Live Unchained had the pleasure of chatting with Adrienne Wilson. Adrienne is a photographer, author, and traveler. Here she shares her experiences with travel, photography and thoughts on following her own path.
I love stories about coming to voice. If people looked at your life now, they might never realize that you were once very timid and, as you say, “clung to the wall tighter than any wallpaper pasted at parties.” Of course, we are constantly finding ourselves and learning to become more open, but was there a particular event that was a turning point for you?
Laughter and smiling is contagious. It’s as simple as that. I wouldn’t say I was hit by a freight train and decided to not be shy anymore. I got tired of seeing everyone else have a good time. Fun was within my reach too. If I can share a moment of laughter or a dance with a friend, family member or stranger, then my life is pretty fulfilled. Even though I’ve peeled myself away from the wall, I still have my moments. I’m the extrovert that still likes to keep it cool, quiet and private from time to time.
You say your travels were not only external, but internal. That really resonated with me. Can you tell us more about what it means for you to take a journey within? Are there any particular examples that you can think of?
Traveling has been the biggest gateway to self-discovery. For me it all starts with packing. I consider this a very internal process. How much to pack? What items can I do without and why can I do without them? Why can’t I be without something? Traveling light is key and keeping my tangible possessions to a minimum with my trip objective clear is important. Next, I like to ponder my reasons for going to whichever destination. I always ask myself whether I’m avoiding something (like the real-world) or what is it I want to accomplish by going?
Most of my travel is either leisure of volunteer related vacations. It’s addictive. The world as a whole is like a fantasy land to me with so much good, bad, beauty and diversity. As an artist I want to capture it with my camera and be apart of it. However much I lust for travel, I do see the potential for escapism and for busying ones self with the feeling of movement without any real movement in one’s life. I’m sure there are others out there who can relate.
After so many external journeys, the time comes when you have to pause in order to fulfill big and small goals simply by sitting still in one place. That’s where the internal battle begins–fighting over the addiction to getting that stamp in the passport. That sweet travel hit. So the new journey begins.
Can you share some examples of your travel photography?
Is photography something that you think comes naturally to you?
I just point and shoot. Its part of my Lomographic state-of-mind even when I’m shooting digital. Rarely do I have time to think about all the right conditions and technical mumbo-jumbo. I like pleasant surprises.
Rolls of 100 ISO Fuji Velvia slide film x-processed give me tingling feelings as well as multi-exposures. I’ve always enjoyed photography and I’ve received a few compliments on my work from time to time, so I guess it comes fairly naturally.
Do you have any funny travel stories for us?
Does having Tajik kids in Dushanbe chase you with their camera phones count?

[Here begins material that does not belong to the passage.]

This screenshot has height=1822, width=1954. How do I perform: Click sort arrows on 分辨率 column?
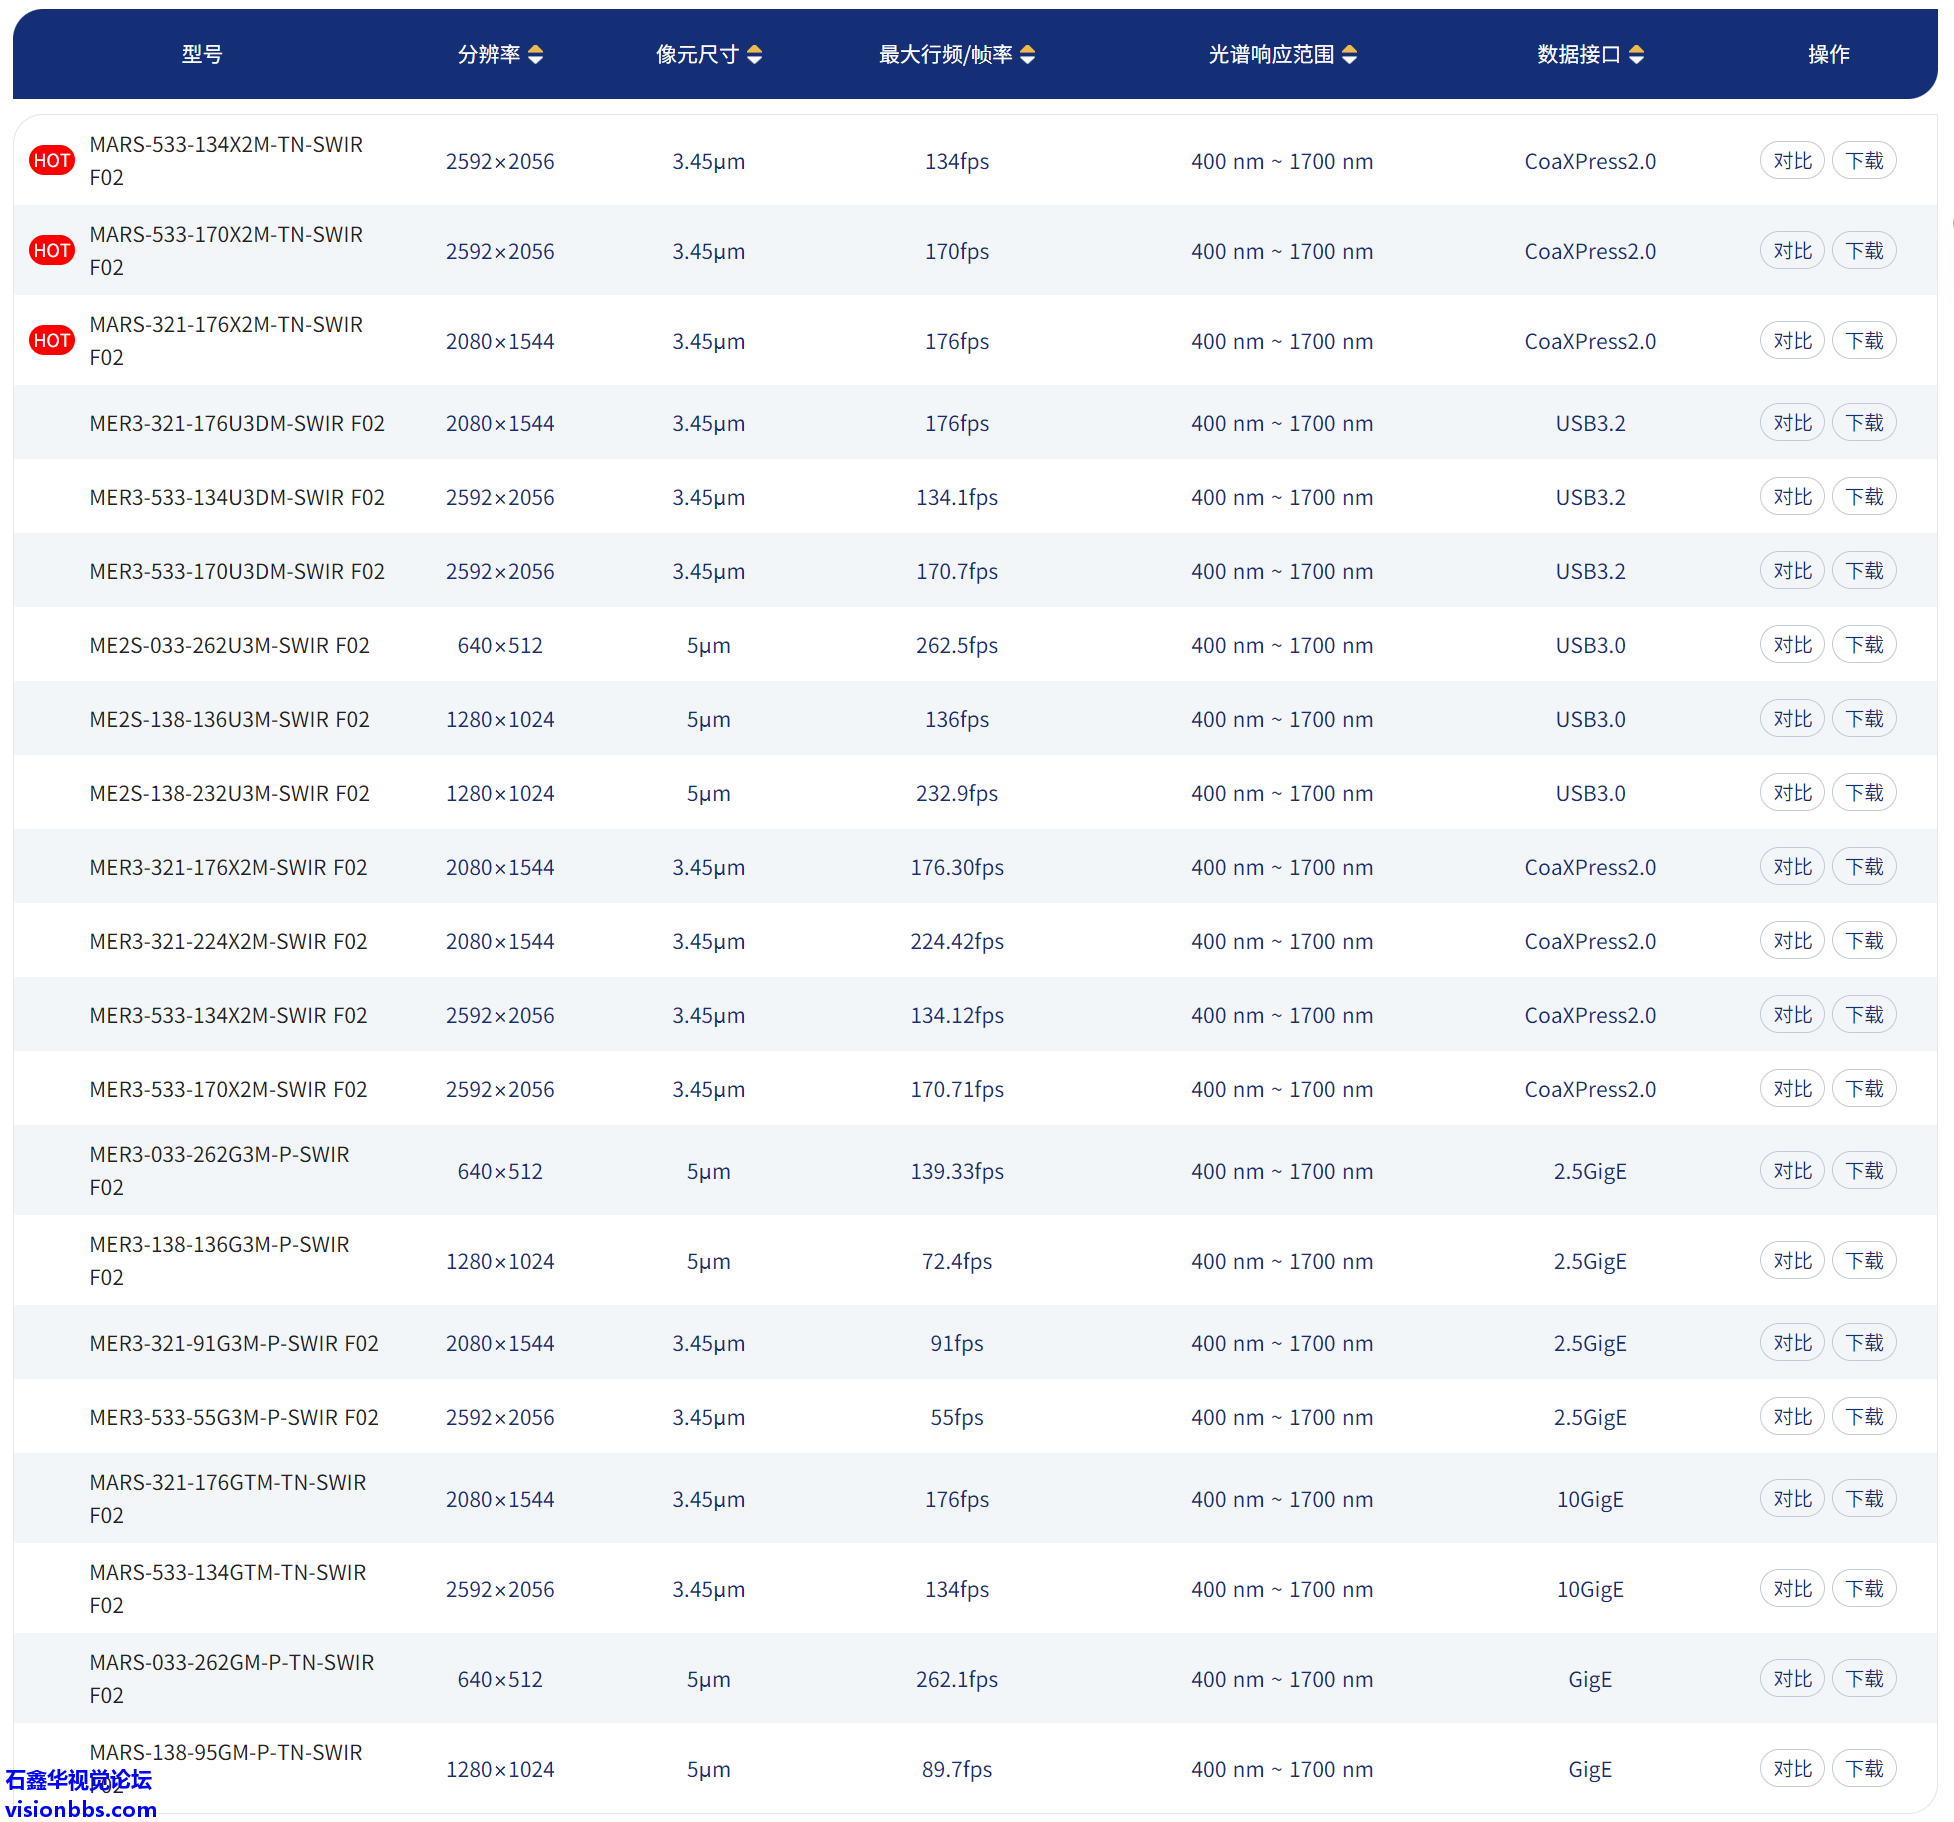tap(536, 55)
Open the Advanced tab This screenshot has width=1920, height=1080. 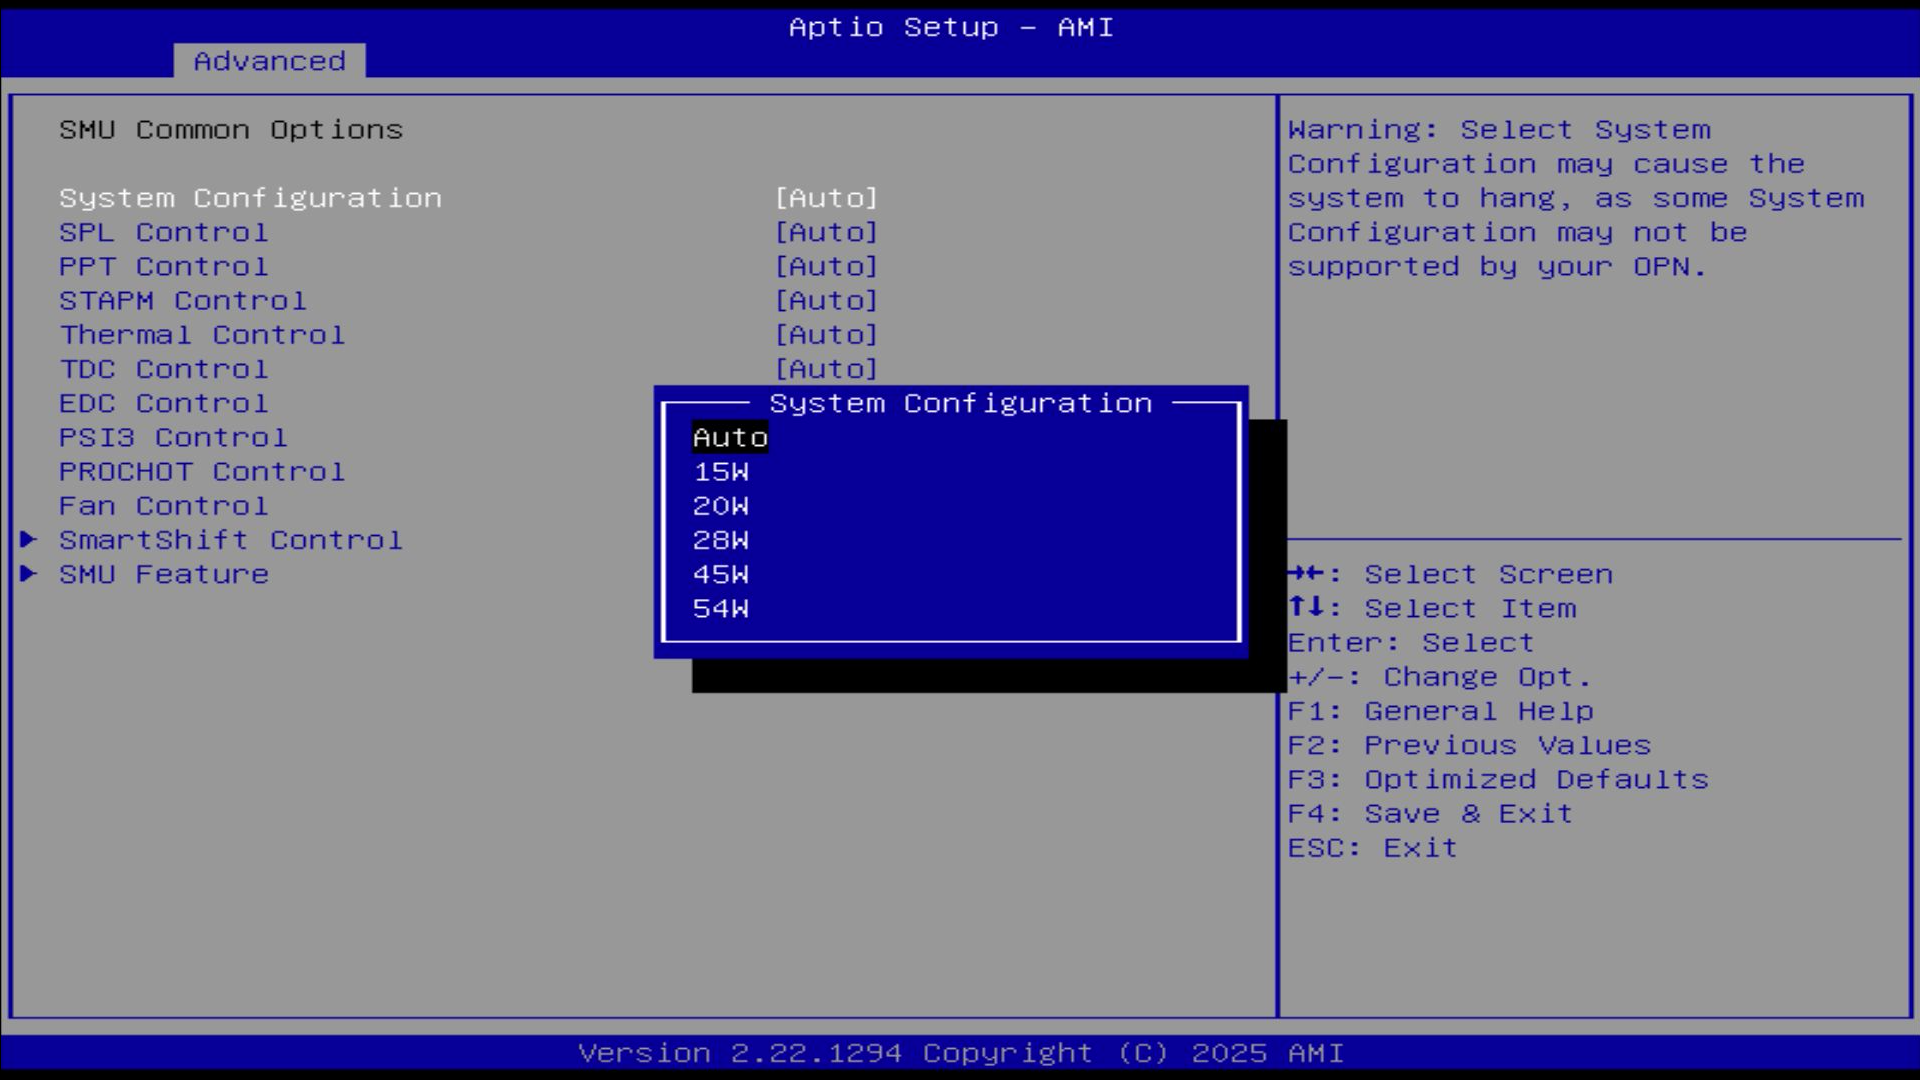269,61
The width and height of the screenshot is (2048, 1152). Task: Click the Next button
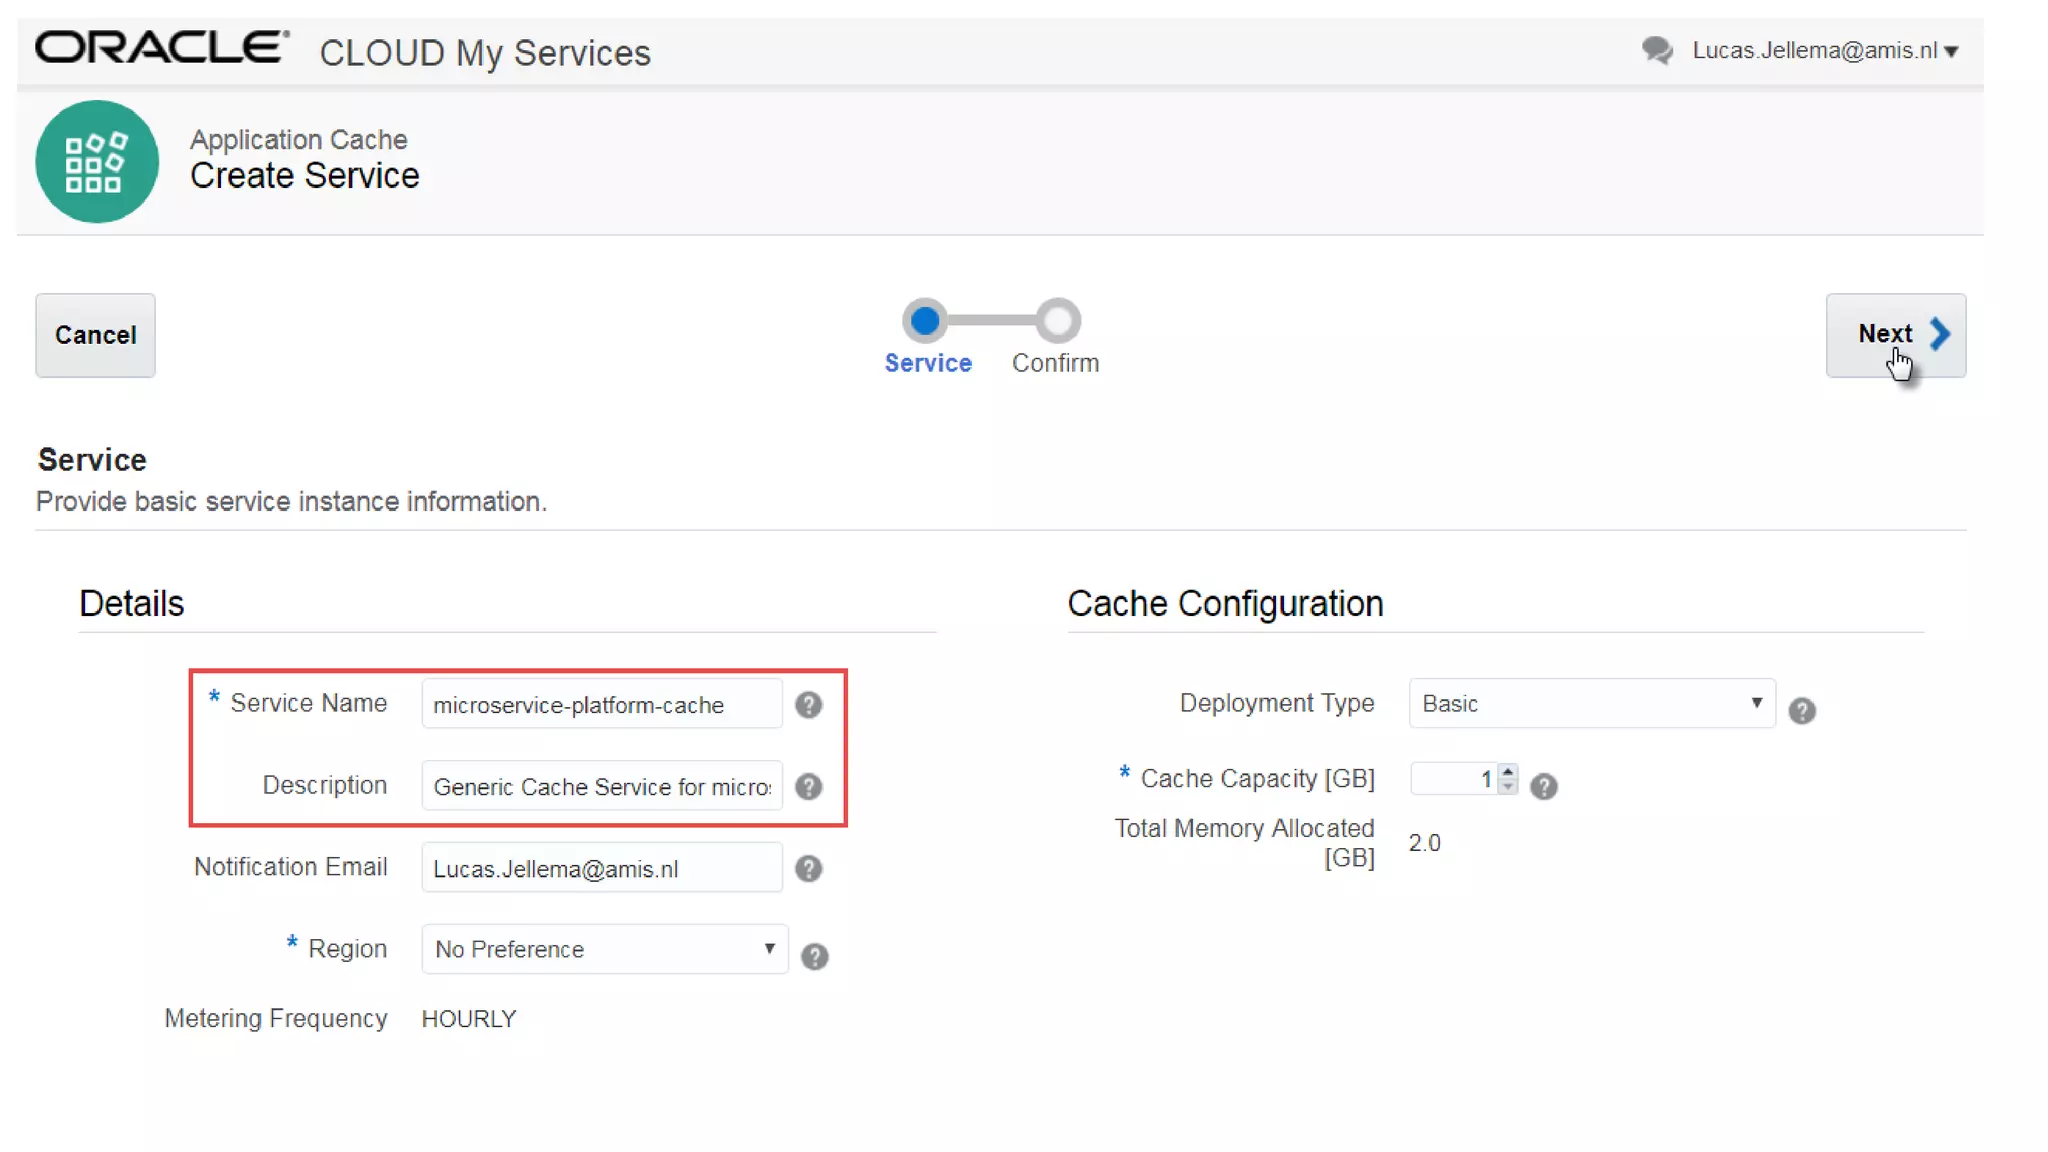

There wasn’t anything funny about the nose dive I took in a busy Camden Town crosswalk while visiting London. Even after the fact, I still cringe with embarrassment for that one.
I can’t say that I’ve had any real gut-busting trip stories. They’ve all been vibrant and memorable, but funny doesn’t leap out at me.
What is a typical day for you?
One word: Different. What is typical today may not be typical next week.
I think it’s easy to look at all of the things that you have accomplished, which is a lot, and recognize that if you can do it, so can someone else. But, oftentimes, people don’t see the process it takes to realize big dreams like yours–including running a marathon! I don’t think people accomplish the types of things you have without resilience and commitment because there comes a time when you have to take some blows. Is there anything you can share about managing the challenges along the way? Any challenges you think are typical for big dreamers like our followers?
There are definitely challenges that are typical for us big dreamers. 9 to 5, bills, and nay-sayers are just a few of them. I’ve worked jobs that have provided zero fulfillment and have sucked my energy dry to the bone.
Whatever your goal is, make it a priority to make time for it. Write a little a day. The book will get done. Run a little a day. The pounds will come off. Keep positive people around who will encourage your big dreams even if they sometimes think they’re far-fetched.
My mother is one of my greatest motivators in life and supporters. She once admitted to me that she thought some of my creative projects were impossible, but she had my back no matter what. Find someone who will always have your back.
Believe in yourself!
Finally, what does living unchained mean to you?
Living unchained personally means living without clutter and without tons of material things. The fewer possessions I have, the more I open up to my spiritual, emotional, and physical self.